О, у меня было множество удобных оправданий, чтобы отказаться. Моя нерешительность давала о себе знать. Мой слабый внутренний диалог пытался отговорить меня от гонки, которую я даже не рассматривал в полной мере. Так поступает обычный разум. Причины отказаться от чего-то, что, как мы знаем, потребует от нас максимальной самоотдачи и не даст никаких гарантий успеха, будут появляться одна за другой, пока мы не сдадимся, даже не начав. Именно тогда я понял, что уже стал мягким.

Иногда самые важные решения в вашей жизни - те, которые определяют вашу траекторию движения на недели, месяцы, годы или даже десятилетия вперед, - подкрадываются незаметно. У меня было столько веских причин, чтобы наотрез отказаться от Бэббита, но я не смог. В основном потому, что я едва могла смотреть на себя в зеркало и не могла смириться со своим слабым тоном.

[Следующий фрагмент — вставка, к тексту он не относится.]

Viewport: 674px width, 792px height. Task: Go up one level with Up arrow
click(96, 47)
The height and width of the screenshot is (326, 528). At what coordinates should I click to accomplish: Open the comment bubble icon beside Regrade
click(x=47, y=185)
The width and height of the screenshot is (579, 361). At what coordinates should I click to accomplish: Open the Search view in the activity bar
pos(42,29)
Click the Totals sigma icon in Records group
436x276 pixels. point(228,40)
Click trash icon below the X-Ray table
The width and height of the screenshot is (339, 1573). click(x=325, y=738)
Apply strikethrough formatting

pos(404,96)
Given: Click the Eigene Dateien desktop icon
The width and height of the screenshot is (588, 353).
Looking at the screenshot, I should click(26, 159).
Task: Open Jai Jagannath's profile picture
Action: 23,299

Конечно, я был занят, но я мог найти время для тренировок. В годы моего пика ультрагонок я участвовал в соревнованиях почти каждые выходные и при этом работал полный рабочий день. Тогда я заколотил двери своей "Ментальной лаборатории" и жил там день и ночь. Я записывался на 100-мильные забеги, как будто это были сорокапятиминутные занятия по спиннингу или HIIT. Я ставил перед собой различные препятствия, лишь бы получить опыт. Что касается моего здоровья, то сердце не доставляло мне никаких проблем уже десять лет подряд. При желании я мог бы использовать рождественский поход в "Скорую помощь" как костыль, но именно так оно и было, и тот факт, что я все еще опирался на этот костыль, говорил о том, что в моей психике и душе происходит что-то подрывное.